One Name, Multiple Markets. The company believes that the new name, logo, and message are right in line with the successful launch of its FilmArray system in May of 2011. “We have just initiated a clinical trial for our second panel [for the FilmArray instrument], which is for detecting common pathogens causing bloodstream infections,” Jones said. The company also hopes to begin its next clinical trial in early 2013 for a gastrointestinal panel, and it is beginning development on panels for lower-respiratory infections and meningitis. “The company is focused on the success the FilmArray respiratory panel is enjoying and is planning to continue to grow our menu for clinical diagnostics,” she added.
While BioFire Diagnostics is channeling much of its energy on clinical diagnostics, it hasn’t left its biodefense market behind. “BioFire is marketing FilmArray into both the clinical and biosurveillance markets,” Jones said. “We think the platform offers advantages to both sets of customers, although their uses are different.
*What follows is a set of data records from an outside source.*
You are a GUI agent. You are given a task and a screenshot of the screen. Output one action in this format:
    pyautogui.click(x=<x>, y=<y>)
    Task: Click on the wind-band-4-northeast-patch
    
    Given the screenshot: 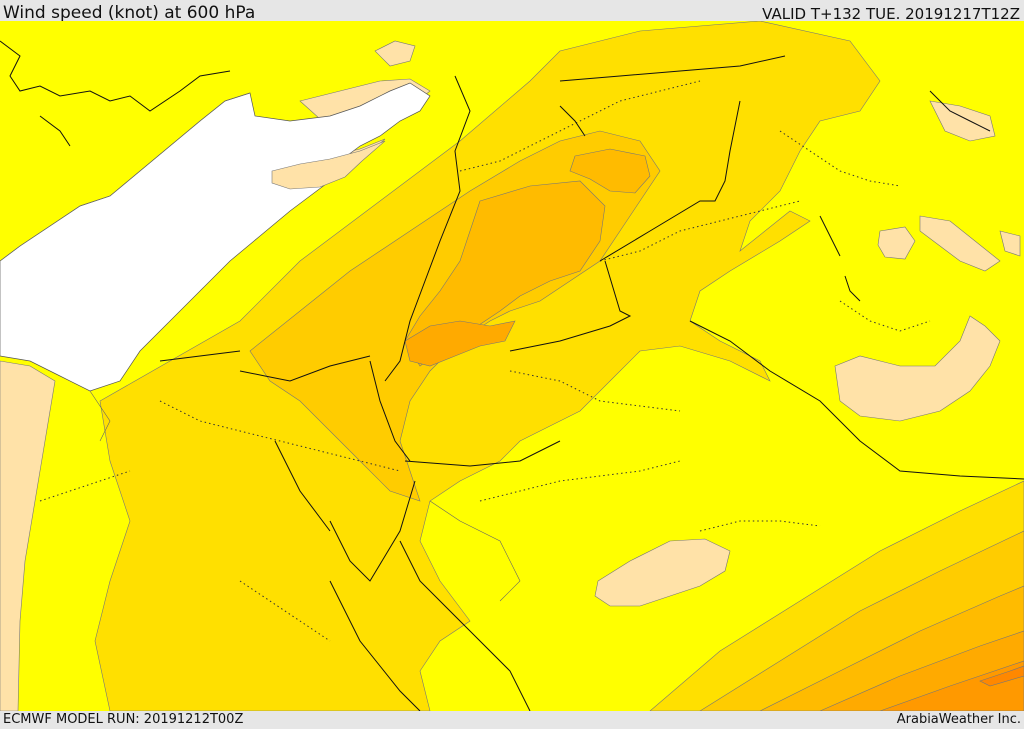 What is the action you would take?
    pyautogui.click(x=610, y=171)
    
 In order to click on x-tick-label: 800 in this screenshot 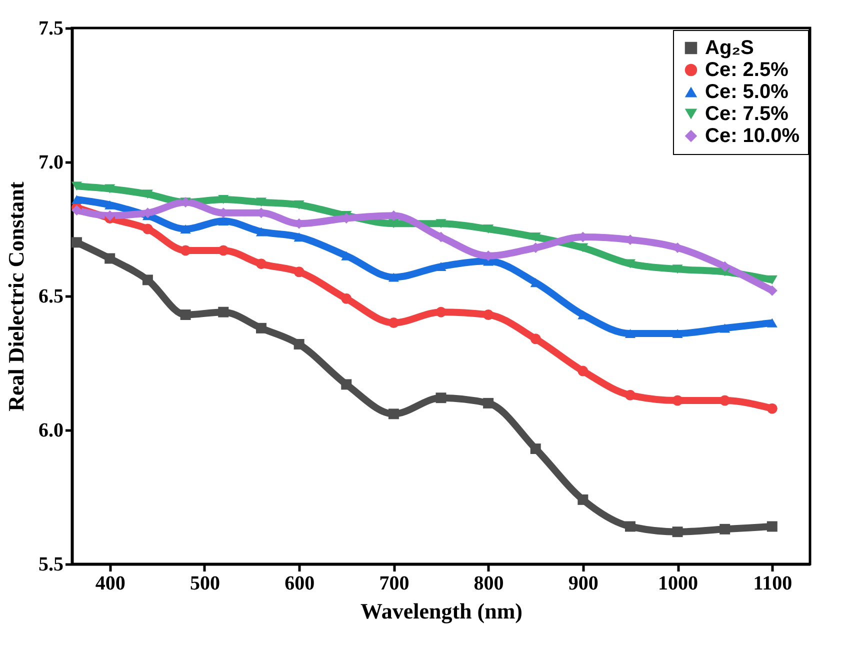, I will do `click(489, 583)`.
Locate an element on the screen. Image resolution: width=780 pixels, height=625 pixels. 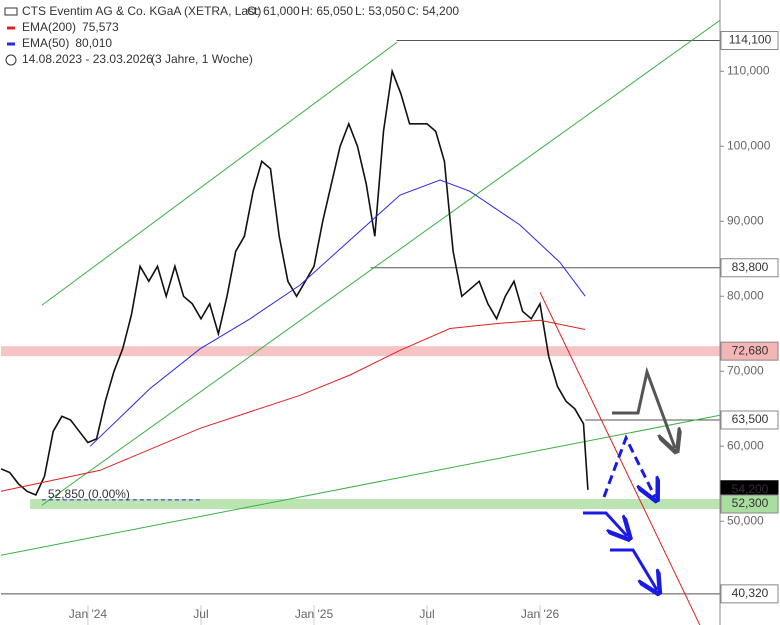
quote: C: 54,200 is located at coordinates (433, 11).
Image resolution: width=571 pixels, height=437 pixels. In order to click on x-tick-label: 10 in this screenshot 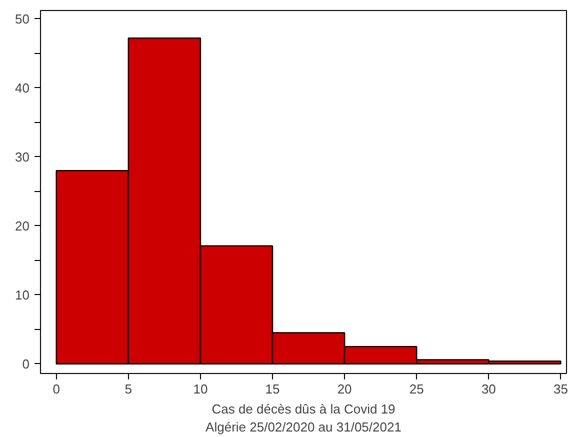, I will do `click(200, 389)`.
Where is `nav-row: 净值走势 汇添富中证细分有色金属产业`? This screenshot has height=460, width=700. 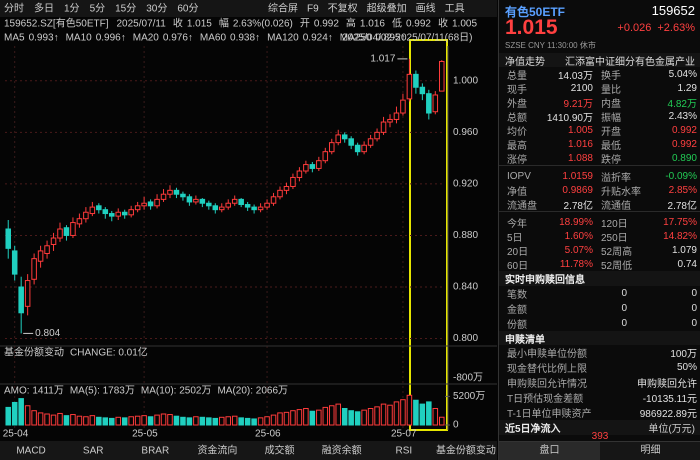
nav-row: 净值走势 汇添富中证细分有色金属产业 is located at coordinates (600, 60).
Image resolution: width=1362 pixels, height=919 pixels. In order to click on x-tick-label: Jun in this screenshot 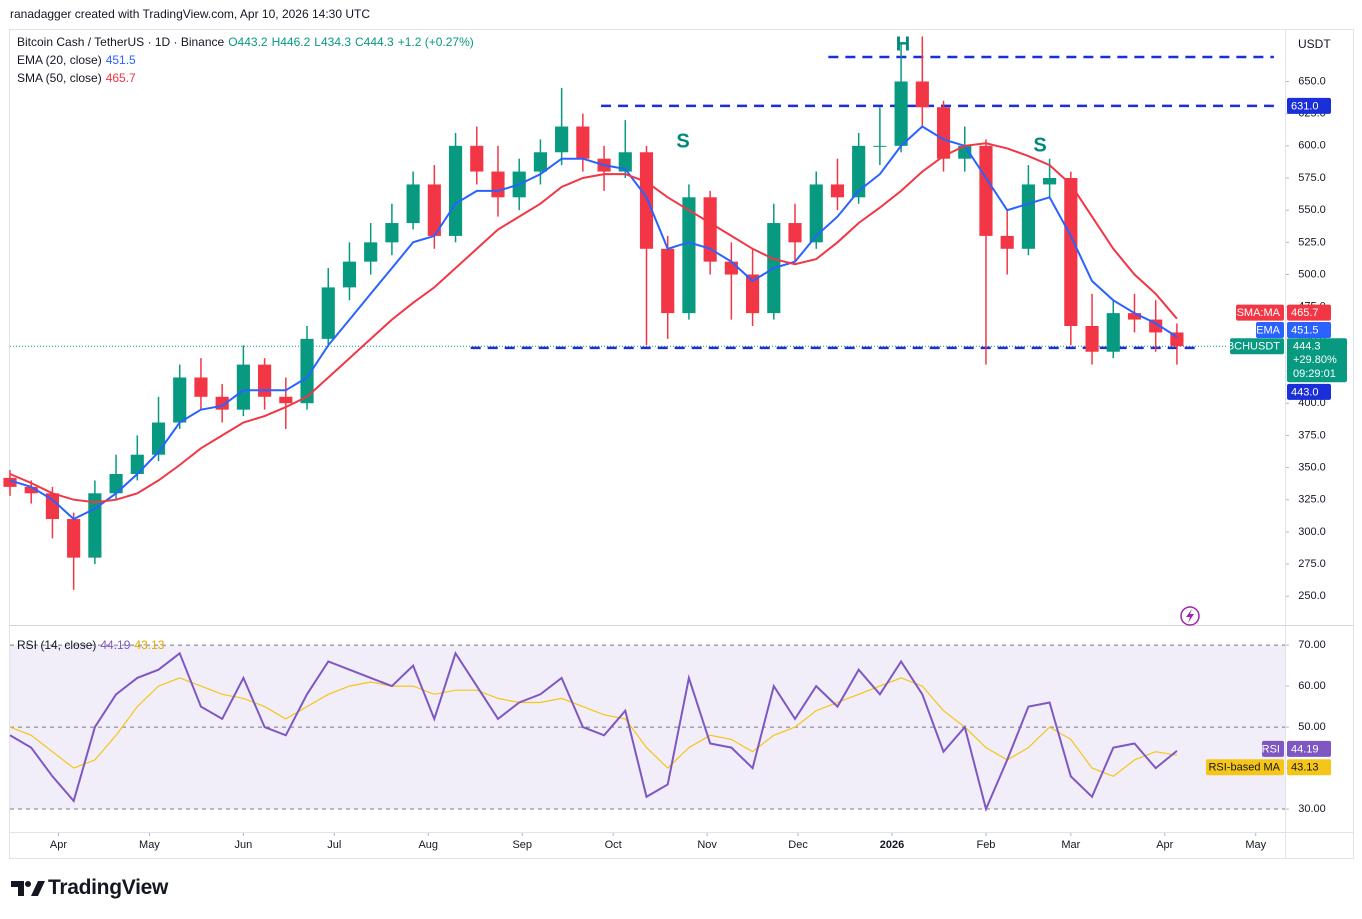, I will do `click(244, 845)`.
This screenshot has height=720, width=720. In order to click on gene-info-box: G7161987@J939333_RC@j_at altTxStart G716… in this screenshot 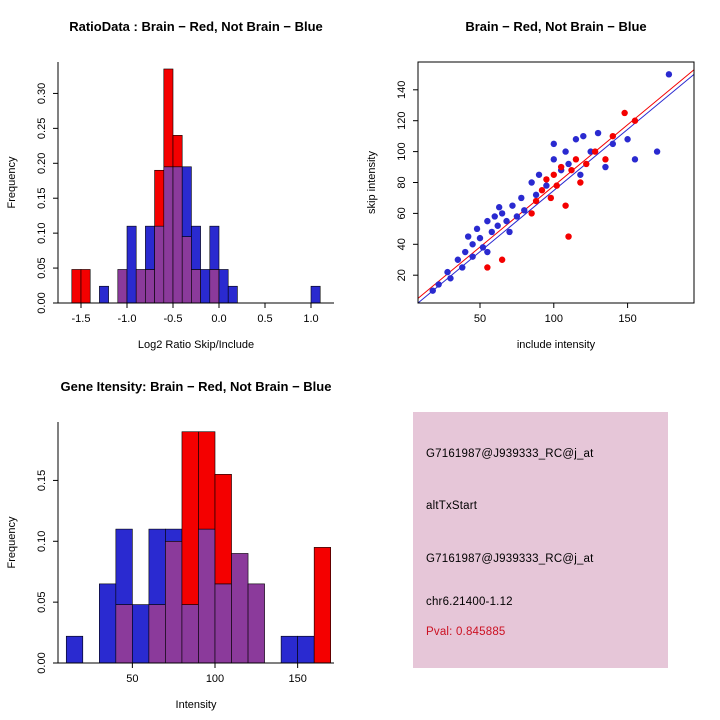, I will do `click(540, 540)`.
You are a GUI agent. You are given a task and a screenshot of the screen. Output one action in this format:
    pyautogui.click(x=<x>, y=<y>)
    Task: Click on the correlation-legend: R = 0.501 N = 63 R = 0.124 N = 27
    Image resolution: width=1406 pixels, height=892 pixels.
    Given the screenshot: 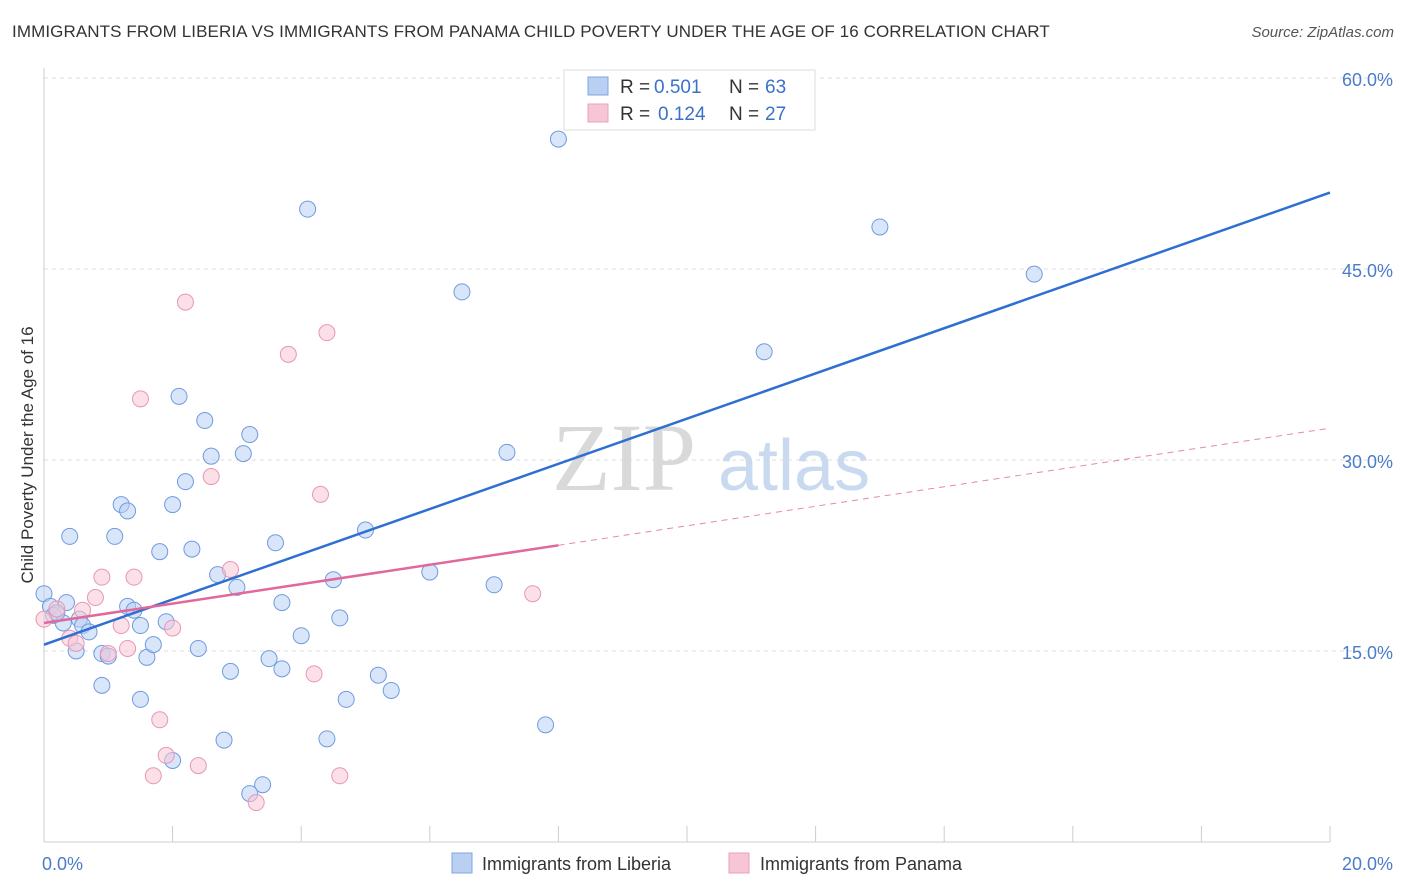 What is the action you would take?
    pyautogui.click(x=690, y=100)
    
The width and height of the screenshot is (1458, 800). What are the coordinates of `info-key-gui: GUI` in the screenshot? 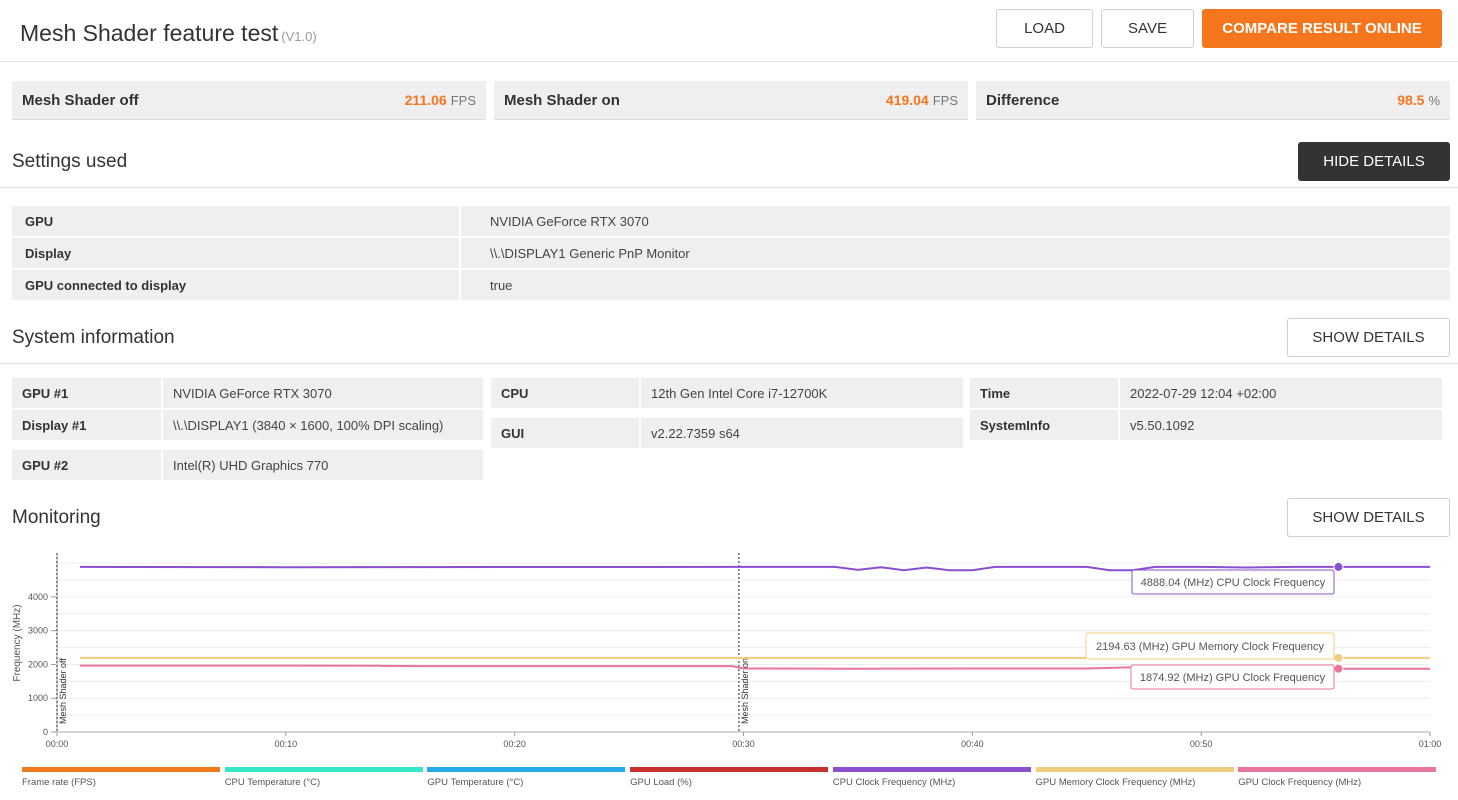 It's located at (565, 433).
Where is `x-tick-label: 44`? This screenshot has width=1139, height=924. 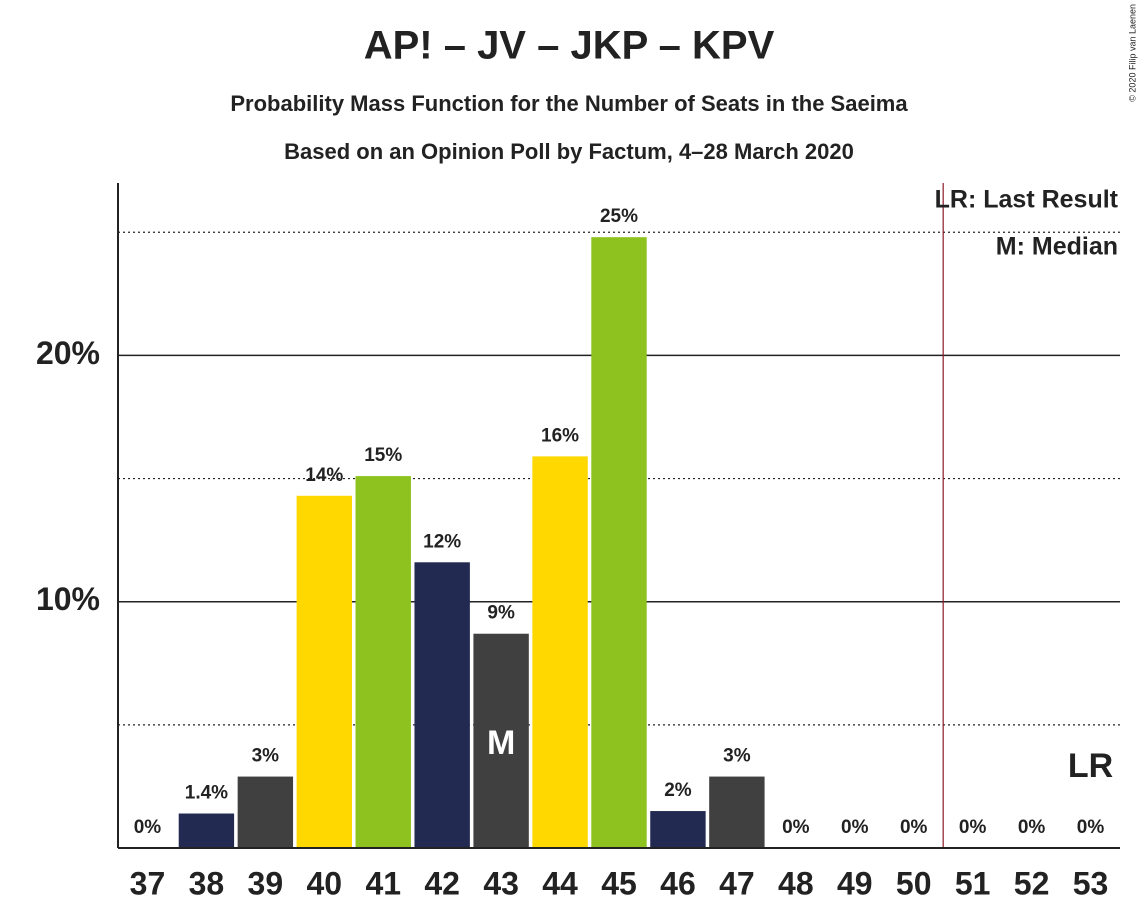 x-tick-label: 44 is located at coordinates (560, 883).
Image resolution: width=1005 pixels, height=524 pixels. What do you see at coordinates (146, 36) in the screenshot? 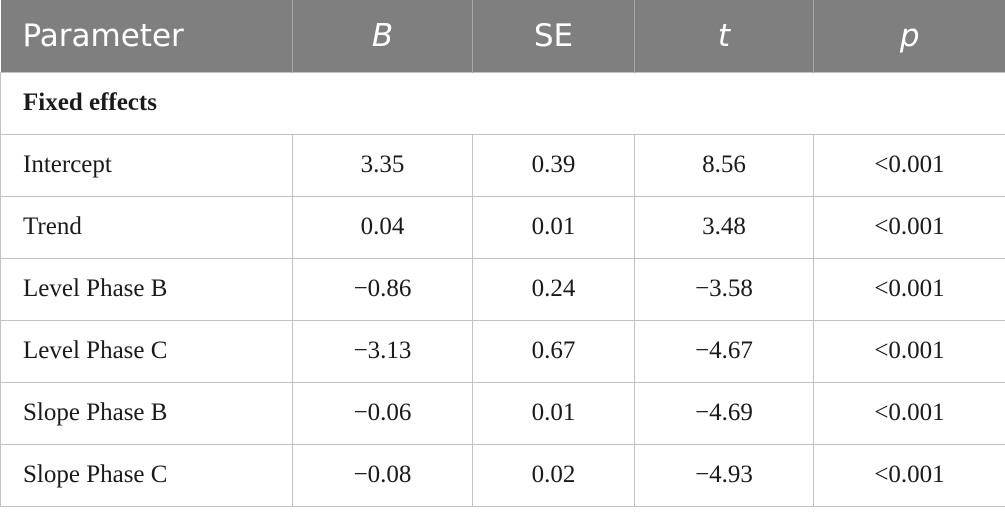
I see `header-parameter: Parameter` at bounding box center [146, 36].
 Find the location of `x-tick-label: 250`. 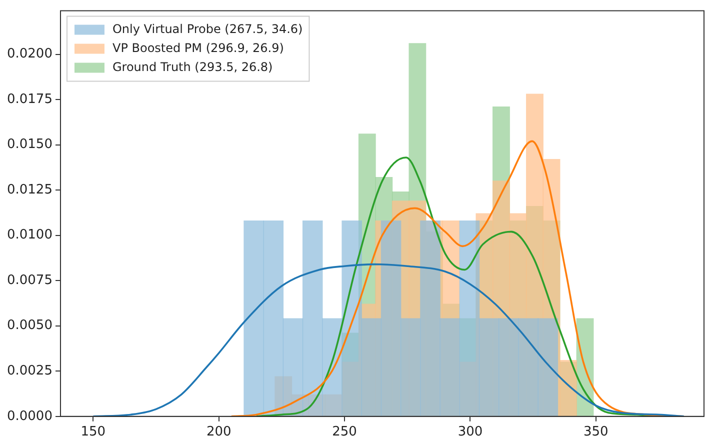

x-tick-label: 250 is located at coordinates (344, 432).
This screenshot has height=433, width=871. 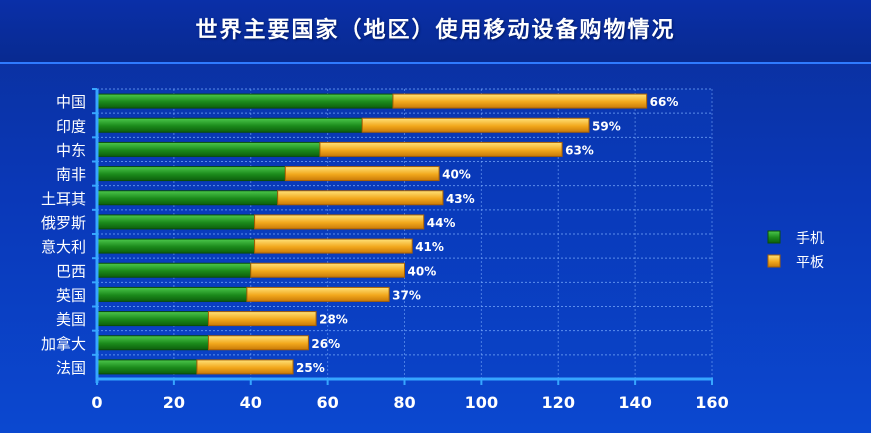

In the biosurveillance space, customers are looking more at environmental samples that have the ability to impact civilians.” She said that, although the clinical and biodefense businesses are different, FilmArray has advantages over other technologies that will make a positive impact in both. Clinical diagnostics, however, is more lucrative at this time. “As everyone knows, budgets are getting tighter and tighter within the government sector, which makes the sales cycle long,” Jones explained. “I would say that, given the ease of use, comprehensive panel, and the time to result, hospital clinical labs have been very receptive to the technology. We are recognizing a lot of success in this market, while our growth in the biosurveillance space has been slower.”